Are you an independent physician considering joining an ACO?

Are you an independent physician considering joining an ACO?

Accountable care organizations (ACOs) are attractive to independent physicians for a number of reasons. ACOs offer independent physicians the benefits of a larger organization while still enabling them to retain their autonomy. The Centers for Medicare & Medicaid Services (CMS) defines ACOs as “groups of doctors, hospitals, and other health care providers, who come together voluntarily to give coordinated high-quality care to their Medicare patients.”

The independent physician benefits from an ACO because, in the words of CMS, “when an ACO succeeds both in delivering high-quality care and spending health care dollars more wisely, the ACO will share in the savings it achieves for the Medicare program.” A recent article in Modern Healthcare adds that “As the healthcare landscape grows more complex in the push to value-based care, independent-practice providers … are increasingly looking to ACOs as a way to successfully adapt to payment reform while also keeping their autonomy.”

Physicians like Dr. Pablo Quintela, based in Hollywood, Florida, and who joined the ACO Orange Care Group, say the decision is a relatively easy one.
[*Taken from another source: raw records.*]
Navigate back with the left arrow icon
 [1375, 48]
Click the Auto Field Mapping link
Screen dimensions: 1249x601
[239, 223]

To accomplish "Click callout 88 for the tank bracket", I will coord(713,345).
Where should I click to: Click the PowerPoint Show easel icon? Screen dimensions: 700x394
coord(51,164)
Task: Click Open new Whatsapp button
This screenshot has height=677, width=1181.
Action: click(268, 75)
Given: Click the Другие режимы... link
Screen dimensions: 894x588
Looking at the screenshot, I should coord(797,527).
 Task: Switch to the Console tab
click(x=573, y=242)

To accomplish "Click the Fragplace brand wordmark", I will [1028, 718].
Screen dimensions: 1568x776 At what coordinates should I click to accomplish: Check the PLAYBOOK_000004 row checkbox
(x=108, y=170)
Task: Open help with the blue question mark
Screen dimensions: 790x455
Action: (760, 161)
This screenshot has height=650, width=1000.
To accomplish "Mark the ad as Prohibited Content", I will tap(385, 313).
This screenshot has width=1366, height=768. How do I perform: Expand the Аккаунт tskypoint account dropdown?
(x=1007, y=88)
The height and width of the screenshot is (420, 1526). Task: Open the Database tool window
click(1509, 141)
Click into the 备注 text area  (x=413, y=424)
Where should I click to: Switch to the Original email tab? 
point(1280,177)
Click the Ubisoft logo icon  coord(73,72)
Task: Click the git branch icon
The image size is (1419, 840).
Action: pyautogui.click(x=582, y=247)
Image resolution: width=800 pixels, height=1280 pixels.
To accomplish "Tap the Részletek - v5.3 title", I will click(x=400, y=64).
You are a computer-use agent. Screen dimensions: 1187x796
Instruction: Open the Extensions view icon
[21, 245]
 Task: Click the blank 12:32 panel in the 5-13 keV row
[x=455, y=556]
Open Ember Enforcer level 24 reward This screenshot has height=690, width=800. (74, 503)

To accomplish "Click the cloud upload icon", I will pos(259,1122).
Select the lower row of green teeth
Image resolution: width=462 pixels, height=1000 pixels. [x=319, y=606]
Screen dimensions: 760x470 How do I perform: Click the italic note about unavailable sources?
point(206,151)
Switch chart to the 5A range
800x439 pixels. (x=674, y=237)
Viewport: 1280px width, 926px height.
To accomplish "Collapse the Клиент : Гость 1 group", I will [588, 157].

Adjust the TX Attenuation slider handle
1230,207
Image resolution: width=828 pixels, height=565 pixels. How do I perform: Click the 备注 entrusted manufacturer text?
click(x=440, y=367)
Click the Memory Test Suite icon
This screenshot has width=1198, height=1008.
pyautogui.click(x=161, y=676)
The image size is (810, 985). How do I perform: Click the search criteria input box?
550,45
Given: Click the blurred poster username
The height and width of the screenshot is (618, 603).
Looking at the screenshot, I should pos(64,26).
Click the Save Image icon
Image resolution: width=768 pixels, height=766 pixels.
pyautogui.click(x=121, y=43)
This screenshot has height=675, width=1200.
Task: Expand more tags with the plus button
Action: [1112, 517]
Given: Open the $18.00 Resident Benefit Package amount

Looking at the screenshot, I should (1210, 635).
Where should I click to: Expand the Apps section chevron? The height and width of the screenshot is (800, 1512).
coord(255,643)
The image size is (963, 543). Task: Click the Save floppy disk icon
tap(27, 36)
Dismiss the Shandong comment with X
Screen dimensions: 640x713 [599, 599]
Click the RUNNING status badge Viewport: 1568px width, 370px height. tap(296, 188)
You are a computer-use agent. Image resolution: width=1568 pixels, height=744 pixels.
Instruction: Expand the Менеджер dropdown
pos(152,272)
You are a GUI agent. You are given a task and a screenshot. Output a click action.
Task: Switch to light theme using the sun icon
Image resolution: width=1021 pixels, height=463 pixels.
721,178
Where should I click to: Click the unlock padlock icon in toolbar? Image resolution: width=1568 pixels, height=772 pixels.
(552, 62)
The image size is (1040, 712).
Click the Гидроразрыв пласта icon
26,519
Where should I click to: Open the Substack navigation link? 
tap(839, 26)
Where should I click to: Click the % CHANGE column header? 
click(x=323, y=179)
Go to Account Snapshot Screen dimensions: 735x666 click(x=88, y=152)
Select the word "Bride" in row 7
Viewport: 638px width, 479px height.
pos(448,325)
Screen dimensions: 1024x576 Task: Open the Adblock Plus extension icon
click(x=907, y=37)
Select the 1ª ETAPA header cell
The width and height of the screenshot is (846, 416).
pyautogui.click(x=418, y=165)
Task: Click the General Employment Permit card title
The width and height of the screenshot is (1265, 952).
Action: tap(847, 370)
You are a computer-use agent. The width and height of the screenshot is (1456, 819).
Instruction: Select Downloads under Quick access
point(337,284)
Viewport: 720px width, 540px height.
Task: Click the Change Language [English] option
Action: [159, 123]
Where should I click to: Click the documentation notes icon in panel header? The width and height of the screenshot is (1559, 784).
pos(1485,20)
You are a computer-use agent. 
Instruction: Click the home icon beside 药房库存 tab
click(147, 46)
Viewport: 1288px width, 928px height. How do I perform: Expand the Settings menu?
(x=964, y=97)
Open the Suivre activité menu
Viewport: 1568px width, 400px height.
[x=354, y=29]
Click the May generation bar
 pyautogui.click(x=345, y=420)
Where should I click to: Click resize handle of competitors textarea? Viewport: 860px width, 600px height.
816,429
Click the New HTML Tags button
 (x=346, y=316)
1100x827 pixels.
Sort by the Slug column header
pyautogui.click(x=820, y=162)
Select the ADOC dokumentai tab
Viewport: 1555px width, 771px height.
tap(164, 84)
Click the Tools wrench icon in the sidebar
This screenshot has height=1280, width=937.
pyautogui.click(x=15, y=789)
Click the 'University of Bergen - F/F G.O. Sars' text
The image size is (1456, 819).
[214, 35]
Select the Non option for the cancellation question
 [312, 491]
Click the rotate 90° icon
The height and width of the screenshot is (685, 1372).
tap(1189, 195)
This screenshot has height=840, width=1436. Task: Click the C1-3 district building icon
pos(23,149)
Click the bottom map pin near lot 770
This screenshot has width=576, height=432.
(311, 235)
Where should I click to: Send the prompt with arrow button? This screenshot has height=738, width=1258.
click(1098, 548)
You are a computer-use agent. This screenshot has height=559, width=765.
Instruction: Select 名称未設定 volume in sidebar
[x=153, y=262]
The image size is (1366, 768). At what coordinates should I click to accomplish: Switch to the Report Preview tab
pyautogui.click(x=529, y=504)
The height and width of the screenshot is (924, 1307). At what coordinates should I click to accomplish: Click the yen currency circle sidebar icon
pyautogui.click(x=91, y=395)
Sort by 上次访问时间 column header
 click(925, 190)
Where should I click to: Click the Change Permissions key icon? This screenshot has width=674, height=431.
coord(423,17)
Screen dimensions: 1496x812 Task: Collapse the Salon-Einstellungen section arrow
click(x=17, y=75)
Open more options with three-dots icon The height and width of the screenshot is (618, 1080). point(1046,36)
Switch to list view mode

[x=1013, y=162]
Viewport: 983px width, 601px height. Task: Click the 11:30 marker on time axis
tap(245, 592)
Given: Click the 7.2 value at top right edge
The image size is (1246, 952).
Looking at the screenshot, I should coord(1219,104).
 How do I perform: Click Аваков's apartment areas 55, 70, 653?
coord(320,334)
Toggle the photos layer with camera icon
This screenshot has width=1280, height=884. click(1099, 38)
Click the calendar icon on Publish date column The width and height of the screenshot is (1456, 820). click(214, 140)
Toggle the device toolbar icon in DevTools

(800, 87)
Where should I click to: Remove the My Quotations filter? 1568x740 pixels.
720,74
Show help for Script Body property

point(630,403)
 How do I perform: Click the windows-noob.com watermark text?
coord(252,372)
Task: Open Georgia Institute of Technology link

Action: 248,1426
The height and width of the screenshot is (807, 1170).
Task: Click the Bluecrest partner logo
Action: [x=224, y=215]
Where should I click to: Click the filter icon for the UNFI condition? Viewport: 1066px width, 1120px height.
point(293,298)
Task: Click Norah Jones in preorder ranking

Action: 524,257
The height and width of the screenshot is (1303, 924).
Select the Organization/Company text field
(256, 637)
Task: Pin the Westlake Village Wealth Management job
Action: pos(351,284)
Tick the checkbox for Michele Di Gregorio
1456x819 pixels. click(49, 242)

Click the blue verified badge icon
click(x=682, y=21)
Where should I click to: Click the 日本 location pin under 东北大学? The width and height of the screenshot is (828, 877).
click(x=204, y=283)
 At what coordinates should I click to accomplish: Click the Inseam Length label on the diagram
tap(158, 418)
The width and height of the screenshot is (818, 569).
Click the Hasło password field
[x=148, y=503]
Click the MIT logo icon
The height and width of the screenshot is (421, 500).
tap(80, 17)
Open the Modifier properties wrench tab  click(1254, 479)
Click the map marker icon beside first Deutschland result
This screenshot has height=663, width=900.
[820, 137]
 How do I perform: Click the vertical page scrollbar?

Orange Care Group “provides Quintela with support services to manage his small practice … through one of its four ACOs. It helps him correctly bill claims to the CMS, coordinate care for his Medicare population and prepare for the quality requirements of MACRA through educational sessions and tools.”

Dr. Mary Tilak, based in Indiana, joined Community Healthcare Partners, a Medicare ACO operated by three-hospital Community Healthcare System, and enjoys the ACO’s ability to invest in health information technology as a larger organization. Tilak says, “Without health information technology, you can’t do this kind of collaborative care and move up in value-based purchasing, so it becomes critical to make these investments. That is where these large organizations can come in to help,”

Orange Care Group also invested heavily in health information technology to benefit its 450 independent physicians who may need to coordinate care for their patients. Many of its members use different electronic health record (EHR) systems and the ACO’s ability to invest in IT enables those separate systems to “easily understand and compare patient outcomes data.” Orange Care Group has also partnered with hospitals on data sharing “so doctors are notified if their patients are admitted to the emergency room and require follow-up care.”